--- PROVIDED DATA Enclosed Below ---

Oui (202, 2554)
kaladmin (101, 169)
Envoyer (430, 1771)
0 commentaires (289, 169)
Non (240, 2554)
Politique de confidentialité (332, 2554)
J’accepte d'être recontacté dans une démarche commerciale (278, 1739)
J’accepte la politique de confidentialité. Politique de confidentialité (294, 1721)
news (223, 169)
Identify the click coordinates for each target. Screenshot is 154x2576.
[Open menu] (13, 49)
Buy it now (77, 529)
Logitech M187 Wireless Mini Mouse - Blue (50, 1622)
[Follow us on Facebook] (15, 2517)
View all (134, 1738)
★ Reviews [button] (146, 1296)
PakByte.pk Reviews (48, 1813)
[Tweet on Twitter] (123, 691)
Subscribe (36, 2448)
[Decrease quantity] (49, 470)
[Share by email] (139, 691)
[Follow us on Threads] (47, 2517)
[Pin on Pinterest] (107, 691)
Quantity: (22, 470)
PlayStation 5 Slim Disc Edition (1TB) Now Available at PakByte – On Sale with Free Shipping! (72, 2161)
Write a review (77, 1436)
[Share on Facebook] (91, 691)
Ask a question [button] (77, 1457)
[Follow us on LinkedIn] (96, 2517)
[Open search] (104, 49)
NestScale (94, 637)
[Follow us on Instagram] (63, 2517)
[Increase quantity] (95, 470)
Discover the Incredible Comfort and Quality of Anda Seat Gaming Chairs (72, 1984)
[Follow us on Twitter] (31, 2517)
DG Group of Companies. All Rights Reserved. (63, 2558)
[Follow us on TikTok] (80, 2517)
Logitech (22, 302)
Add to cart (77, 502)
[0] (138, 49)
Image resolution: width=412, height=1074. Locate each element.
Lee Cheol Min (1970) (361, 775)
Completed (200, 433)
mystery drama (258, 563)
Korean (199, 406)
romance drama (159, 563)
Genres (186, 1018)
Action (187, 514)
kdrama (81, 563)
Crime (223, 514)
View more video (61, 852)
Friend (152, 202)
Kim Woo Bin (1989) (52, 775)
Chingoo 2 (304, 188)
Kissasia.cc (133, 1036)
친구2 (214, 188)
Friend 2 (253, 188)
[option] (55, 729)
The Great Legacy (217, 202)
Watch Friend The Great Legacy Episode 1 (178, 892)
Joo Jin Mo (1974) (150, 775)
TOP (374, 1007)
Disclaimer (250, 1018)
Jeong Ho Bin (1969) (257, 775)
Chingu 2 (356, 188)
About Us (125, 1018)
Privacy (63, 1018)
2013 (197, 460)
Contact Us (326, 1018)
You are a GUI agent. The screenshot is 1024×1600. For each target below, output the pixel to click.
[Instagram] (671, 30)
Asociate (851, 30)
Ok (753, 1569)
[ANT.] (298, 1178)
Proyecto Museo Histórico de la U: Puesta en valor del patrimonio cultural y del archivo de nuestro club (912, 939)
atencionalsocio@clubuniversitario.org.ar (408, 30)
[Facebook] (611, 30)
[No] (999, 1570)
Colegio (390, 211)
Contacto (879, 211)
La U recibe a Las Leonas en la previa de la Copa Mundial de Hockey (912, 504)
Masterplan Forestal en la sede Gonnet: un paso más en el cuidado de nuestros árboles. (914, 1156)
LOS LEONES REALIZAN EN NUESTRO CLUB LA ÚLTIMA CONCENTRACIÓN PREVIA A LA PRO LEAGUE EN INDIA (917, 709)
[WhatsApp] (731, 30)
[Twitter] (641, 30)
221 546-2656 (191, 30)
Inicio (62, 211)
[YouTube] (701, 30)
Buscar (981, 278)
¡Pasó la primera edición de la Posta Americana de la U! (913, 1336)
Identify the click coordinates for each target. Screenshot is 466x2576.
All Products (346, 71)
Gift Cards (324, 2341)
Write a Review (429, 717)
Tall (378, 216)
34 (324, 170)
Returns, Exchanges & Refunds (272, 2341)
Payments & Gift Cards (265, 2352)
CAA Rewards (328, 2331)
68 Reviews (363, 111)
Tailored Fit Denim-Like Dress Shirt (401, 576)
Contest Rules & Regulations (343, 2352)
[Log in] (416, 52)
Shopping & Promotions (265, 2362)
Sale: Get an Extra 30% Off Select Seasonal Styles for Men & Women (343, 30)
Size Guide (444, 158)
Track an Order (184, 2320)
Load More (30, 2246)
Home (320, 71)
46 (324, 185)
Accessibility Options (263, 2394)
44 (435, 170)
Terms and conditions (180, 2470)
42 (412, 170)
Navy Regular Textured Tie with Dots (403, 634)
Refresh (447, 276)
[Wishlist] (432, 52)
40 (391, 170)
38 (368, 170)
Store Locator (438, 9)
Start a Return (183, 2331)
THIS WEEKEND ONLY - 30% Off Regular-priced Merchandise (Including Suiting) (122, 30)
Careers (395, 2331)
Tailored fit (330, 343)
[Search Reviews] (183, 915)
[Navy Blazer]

--- End of Enclosed PROVIDED DATA ---

▶ WORK INSTRUCTION: Each line must be given again exactly as written above.

▶ SOLUTION TO THE EXERCISE:
Oui (202, 2554)
kaladmin (101, 169)
Envoyer (430, 1771)
0 commentaires (289, 169)
Non (240, 2554)
Politique de confidentialité (332, 2554)
J’accepte d'être recontacté dans une démarche commerciale (278, 1739)
J’accepte la politique de confidentialité. Politique de confidentialité (294, 1721)
news (223, 169)
Identify the click coordinates for each target. Screenshot is 154x2576.
[Open menu] (13, 49)
Buy it now (77, 529)
Logitech M187 Wireless Mini Mouse - Blue (50, 1622)
[Follow us on Facebook] (15, 2517)
View all (134, 1738)
★ Reviews [button] (146, 1296)
PakByte.pk Reviews (48, 1813)
[Tweet on Twitter] (123, 691)
Subscribe (36, 2448)
[Decrease quantity] (49, 470)
[Share by email] (139, 691)
[Follow us on Threads] (47, 2517)
[Pin on Pinterest] (107, 691)
Quantity: (22, 470)
PlayStation 5 Slim Disc Edition (1TB) Now Available at PakByte – On Sale with Free Shipping! (72, 2161)
Write a review (77, 1436)
[Share on Facebook] (91, 691)
Ask a question [button] (77, 1457)
[Follow us on LinkedIn] (96, 2517)
[Open search] (104, 49)
NestScale (94, 637)
[Follow us on Instagram] (63, 2517)
[Increase quantity] (95, 470)
Discover the Incredible Comfort and Quality of Anda Seat Gaming Chairs (72, 1984)
[Follow us on Twitter] (31, 2517)
DG Group of Companies. All Rights Reserved. (63, 2558)
[Follow us on TikTok] (80, 2517)
Logitech (22, 302)
Add to cart (77, 502)
[0] (138, 49)
Image resolution: width=412, height=1074. Locate each element.
Lee Cheol Min (1970) (361, 775)
Completed (200, 433)
mystery drama (258, 563)
Korean (199, 406)
romance drama (159, 563)
Genres (186, 1018)
Action (187, 514)
kdrama (81, 563)
Crime (223, 514)
View more video (61, 852)
Friend (152, 202)
Kim Woo Bin (1989) (52, 775)
Chingoo 2 (304, 188)
Kissasia.cc (133, 1036)
친구2 (214, 188)
Friend 2 (253, 188)
[option] (55, 729)
The Great Legacy (217, 202)
Watch Friend The Great Legacy Episode 1 (178, 892)
Joo Jin Mo (1974) (150, 775)
TOP (374, 1007)
Disclaimer (250, 1018)
Jeong Ho Bin (1969) (257, 775)
Chingu 2 (356, 188)
About Us (125, 1018)
Privacy (63, 1018)
2013 (197, 460)
Contact Us (326, 1018)
You are a GUI agent. The screenshot is 1024×1600. For each target below, output the pixel to click.
[Instagram] (671, 30)
Asociate (851, 30)
Ok (753, 1569)
[ANT.] (298, 1178)
Proyecto Museo Histórico de la U: Puesta en valor del patrimonio cultural y del archivo de nuestro club (912, 939)
atencionalsocio@clubuniversitario.org.ar (408, 30)
[Facebook] (611, 30)
[No] (999, 1570)
Colegio (390, 211)
Contacto (879, 211)
La U recibe a Las Leonas en la previa de la Copa Mundial de Hockey (912, 504)
Masterplan Forestal en la sede Gonnet: un paso más en el cuidado de nuestros árboles. (914, 1156)
LOS LEONES REALIZAN EN NUESTRO CLUB LA ÚLTIMA CONCENTRACIÓN PREVIA A LA PRO LEAGUE EN INDIA (917, 709)
[WhatsApp] (731, 30)
[Twitter] (641, 30)
221 546-2656 (191, 30)
Inicio (62, 211)
[YouTube] (701, 30)
Buscar (981, 278)
¡Pasó la primera edición de la Posta Americana de la U! (913, 1336)
Identify the click coordinates for each target. Screenshot is 466x2576.
All Products (346, 71)
Gift Cards (324, 2341)
Write a Review (429, 717)
Tall (378, 216)
34 (324, 170)
Returns, Exchanges & Refunds (272, 2341)
Payments & Gift Cards (265, 2352)
CAA Rewards (328, 2331)
68 Reviews (363, 111)
Tailored Fit Denim-Like Dress Shirt (401, 576)
Contest Rules & Regulations (343, 2352)
[Log in] (416, 52)
Shopping & Promotions (265, 2362)
Sale: Get an Extra 30% Off Select Seasonal Styles for Men & Women (343, 30)
Size Guide (444, 158)
Track an Order (184, 2320)
Load More (30, 2246)
Home (320, 71)
46 (324, 185)
Accessibility Options (263, 2394)
44 (435, 170)
Terms and conditions (180, 2470)
42 (412, 170)
Navy Regular Textured Tie with Dots (403, 634)
Refresh (447, 276)
[Wishlist] (432, 52)
40 (391, 170)
38 (368, 170)
Store Locator (438, 9)
Start a Return (183, 2331)
THIS WEEKEND ONLY - 30% Off Regular-priced Merchandise (Including Suiting) (122, 30)
Careers (395, 2331)
Tailored fit (330, 343)
[Search Reviews] (183, 915)
[Navy Blazer]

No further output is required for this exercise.